# What to do
a - Answer these questions from the patch email about the pre-allocated storage pool:
(i) To which two people is it addressed?
(ii) What config option does kmalloc_nolock() require?
(iii) What protects the LIFO free-stack?
b - Continue the patch email about the pre-allocated storage pool for per-object monitors from its last sentence.

— Start of Text extract —

[RFC PATCH v2 04/10] rv/da: add pre-allocated storage pool for per-object monitors

The Linux Kernel Mailing List
 help / color / mirror / Atom feed

From: wen.yang@linux.dev
To: Gabriele Monaco <gmonaco@redhat.com>,
	Steven Rostedt <rostedt@goodmis.org>
Cc: linux-trace-kernel@vger.kernel.org, linux-kernel@vger.kernel.org,
	Wen Yang <wen.yang@linux.dev>
Subject: [RFC PATCH v2 04/10] rv/da: add pre-allocated storage pool for per-object monitors
Date: Tue, 12 May 2026 02:24:50 +0800	[thread overview]
Message-ID: <2774332570ee823be60cfe84ba85e9573b4df478.1778522945.git.wen.yang@linux.dev> (raw)
In-Reply-To: <cover.1778522945.git.wen.yang@linux.dev>

From: Wen Yang <wen.yang@linux.dev>

da_create_empty_storage() uses kmalloc_nolock(), which requires
CONFIG_HAVE_ALIGNED_STRUCT_PAGE; on UML and some PREEMPT_RT
configurations it always returns NULL.  Calling kmalloc from scheduler
tracepoint handlers also adds unwanted latency and can fail under
memory pressure.

Add da_monitor_init_prealloc(N) as an opt-in alternative to
da_monitor_init().  It allocates N da_monitor_storage slots with
GFP_KERNEL up-front and manages them on a LIFO free-stack protected
by a spinlock, so da_create_or_get() never calls kmalloc on the hot
path.

— End of Text extract —
— Start of Material supplied —

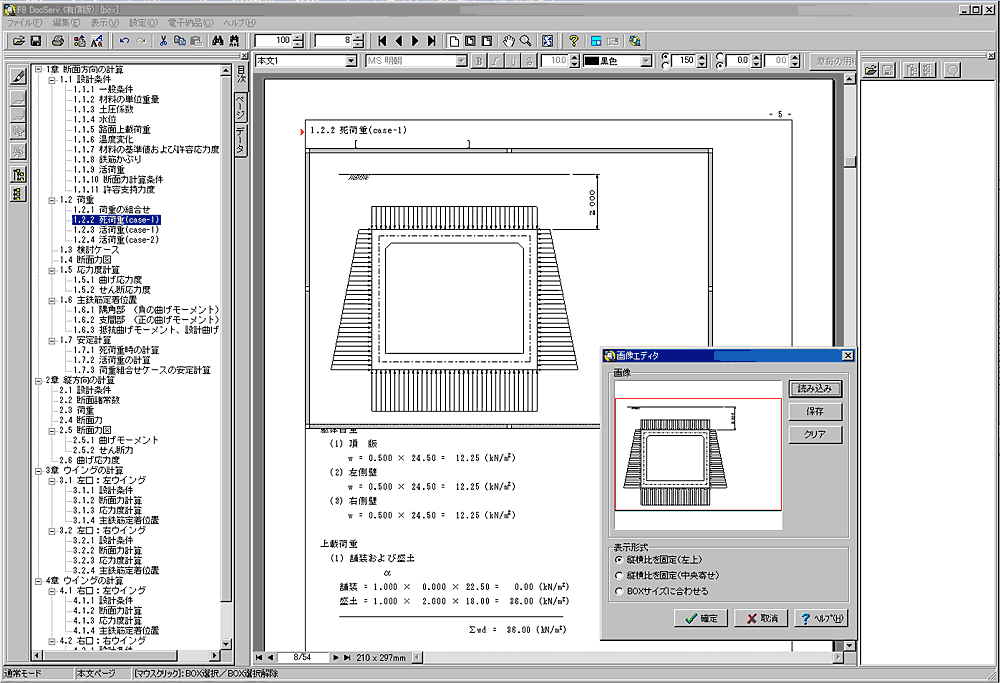Open the 設定 menu
Screen dimensions: 1000x683
coord(143,21)
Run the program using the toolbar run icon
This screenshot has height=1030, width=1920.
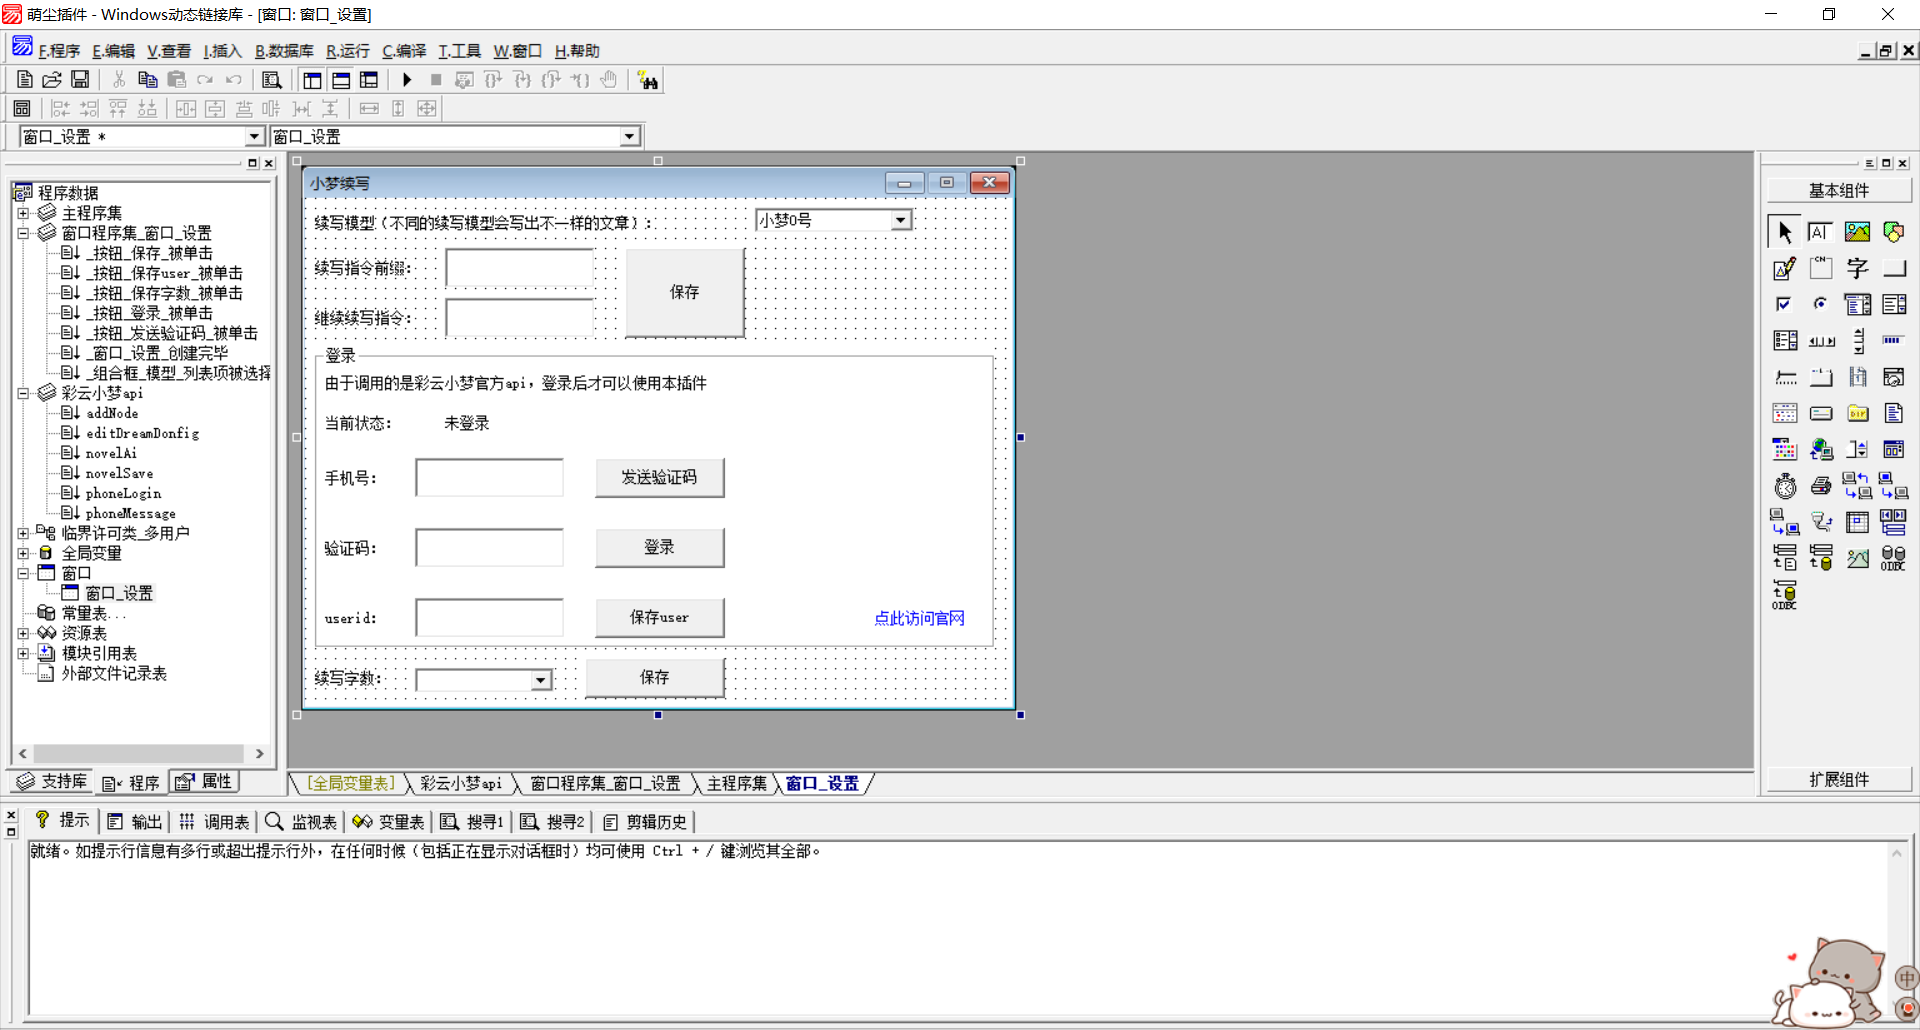coord(406,79)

— End of Material supplied —

# Set of answers
a -
(i) Gabriele Monaco and Steven Rostedt
(ii) CONFIG_HAVE_ALIGNED_STRUCT_PAGE
(iii) A spinlock

b -
Monitors that do not call da_monitor_init_prealloc() are unaffected.

Signed-off-by: Wen Yang <wen.yang@linux.dev>
---
 include/rv/da_monitor.h | 208 +++++++++++++++++++++++++++++++++++-----
 1 file changed, 186 insertions(+), 22 deletions(-)

diff --git a/include/rv/da_monitor.h b/include/rv/da_monitor.h
index d04bb3229c75..7d6f62766251 100644
--- a/include/rv/da_monitor.h
+++ b/include/rv/da_monitor.h
@@ -433,18 +433,6 @@ static inline da_id_type da_get_id(struct da_monitor *da_mon)
 	return container_of(da_mon, struct da_monitor_storage, rv.da_mon)->id;
 }
 
-/*
- * da_create_or_get - create the per-object storage if not already there
- *
- * This needs a lookup so should be guarded by RCU, the condition is checked
- * directly in da_create_storage()
- */
-static inline void da_create_or_get(da_id_type id, monitor_target target)
-{
-	guard(rcu)();
-	da_create_storage(id, target, da_get_monitor(id, target));
-}
-
 /*
  * da_fill_empty_storage - store the target in a pre-allocated storage
  *
@@ -475,15 +463,121 @@ static inline monitor_target da_get_target_by_id(da_id_type id)
 	return mon_storage->target;
 }
 
+/*
+ * Per-object pool state.
+ *
+ * Zero-initialised by default (storage == NULL ⟹ kmalloc mode).  A monitor
+ * opts into pool mode by calling da_monitor_init_prealloc(N) instead of
+ * da_monitor_init(), which sets storage to a non-NULL kcalloc'd array.
+ *
+ * Because every field is wrapped in this struct and the struct itself is a
+ * per-TU static, each monitor that includes this header gets a completely
+ * independent pool.  A kmalloc monitor (e.g. nomiss) and a pool monitor
+ * (e.g. tlob) therefore coexist without any interference.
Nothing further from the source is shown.